Locria Cyber (Feb 03 2023 at 22:13):
CMake Error at runtime/CMakeLists.txt:22 (message):
building 'lean.h.bc', need CMAKE_CXX_COMPILER_ID to match Clang to build
LLVM bitcode file of Lean runtime.
I got this when building stage1
Jireh Loreaux (Feb 03 2023 at 22:14):
sorry, wrong thread
Siddharth Bhat (Feb 03 2023 at 22:15):
@Locria Cyber could you please send a pastebin of:
$ cmake --trace <YOUR_OPTIONS_HERE>
$ VERBOSE=1 make <YOUR_OPTIONS_HERE>
Locria Cyber (Feb 03 2023 at 22:18):
First, I did cmake -G "Unix Makefiles" -B build -DLLVM=ON
gcc is selected as the compiler
I then changed the compiler to clang/clang++ in build/CMakeCache.txt
Locria Cyber (Feb 03 2023 at 22:18):
CMAKE_C_COMPILER:FILEPATH=/usr/bin/cc
to CMAKE_C_COMPILER:FILEPATH=/usr/bin/clang
CMAKE_CXX_COMPILER:FILEPATH=/usr/bin/c++
to CMAKE_CXX_COMPILER:FILEPATH=/usr/bin/clang++
Locria Cyber (Feb 03 2023 at 22:18):
Locria Cyber said:
CMake Error at runtime/CMakeLists.txt:22 (message): building 'lean.h.bc', need CMAKE_CXX_COMPILER_ID to match Clang to build LLVM bitcode file of Lean runtime.

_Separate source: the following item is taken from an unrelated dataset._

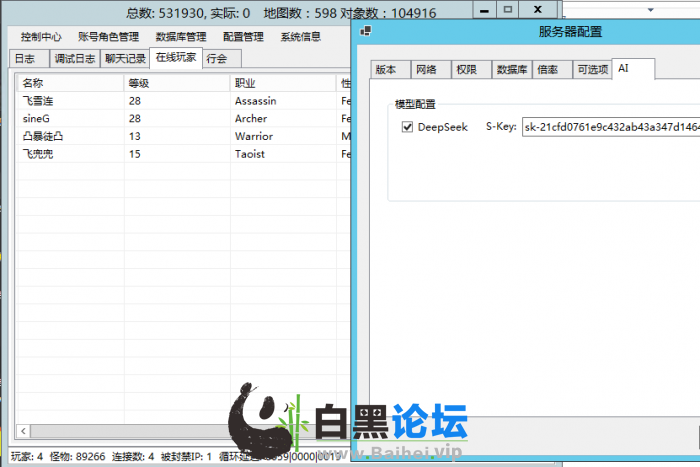The width and height of the screenshot is (700, 467).
Task: Open the 权限 settings tab
Action: click(x=466, y=70)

I got this when building stage1
Then this error
Siddharth Bhat (Feb 03 2023 at 22:20):
@Locria Cyber You might want to ensure that you have a system clang
installed. Could you try to nuke your build
directory and retry with:
$ CC=clang CXX=clang++ cmake ../ -DLLVM=ON
I believe that manually editing the CMAKE_{C,CXX}_COMPILER
does not refresh CMAKE_CXX_COMPILER_ID
.
Locria Cyber (Feb 03 2023 at 22:25):
Is there a way to skip stage0 and use existing lean compiler?
Siddharth Bhat (Feb 03 2023 at 22:27):
Not that I'm aware of, perhaps @Sebastian Ullrich knows :)

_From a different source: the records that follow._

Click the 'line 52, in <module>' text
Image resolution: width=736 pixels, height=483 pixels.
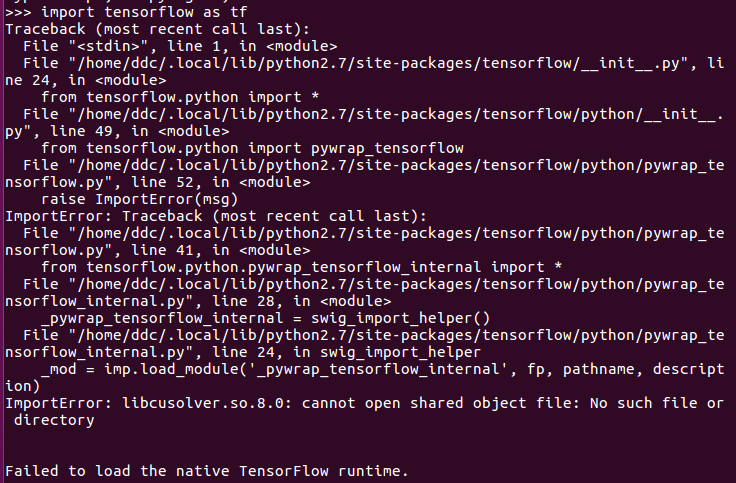tap(220, 182)
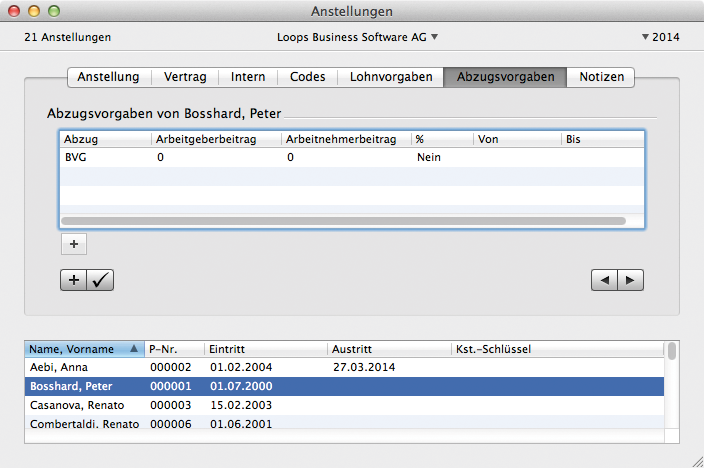Screen dimensions: 704x468
Task: Open the Lohnvorgaben tab
Action: point(390,77)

Locria Cyber (Feb 03 2023 at 22:27):
It's too slow to build it every time
Siddharth Bhat (Feb 03 2023 at 22:29):
@Locria Cyber if you have ccache
, it ought to be much faster the subsequent times
Locria Cyber (Feb 03 2023 at 22:29):
When will the build system gets changed from CMake+Make?
Locria Cyber (Feb 03 2023 at 22:29):
I found the problem. compiler detection of stage1 happens independently.
Henrik Böving (Feb 03 2023 at 22:30):
Locria Cyber said:
When will the build system gets changed from CMake+Make?
That is not at all on the list right now afaik.
Locria Cyber (Feb 03 2023 at 22:32):
It's too flaky.
Locria Cyber (Feb 03 2023 at 22:32):
Locria Cyber said:
I found the problem. compiler detection of stage1 happens independently.
Solved with env var CC, CXX
Siddharth Bhat (Feb 03 2023 at 22:33):
@Locria Cyber thanks, I shall write that down.
Locria Cyber (Feb 03 2023 at 22:40):
Siddharth Bhat said:
Locria Cyber thanks, I shall write that down.
Should I open an issue
Siddharth Bhat (Feb 03 2023 at 22:45):
Please do so.
Locria Cyber (Feb 03 2023 at 22:46):
Now it works (can compile to bc)
However, I got
❯ lean --bc=Hello.bc --target=wasm32-freestanding Hello.lean
'x86-64' is not a recognized processor for this target (ignoring processor)
'+cx8' is not a recognized feature for this target (ignoring feature)
'+fxsr' is not a recognized feature for this target (ignoring feature)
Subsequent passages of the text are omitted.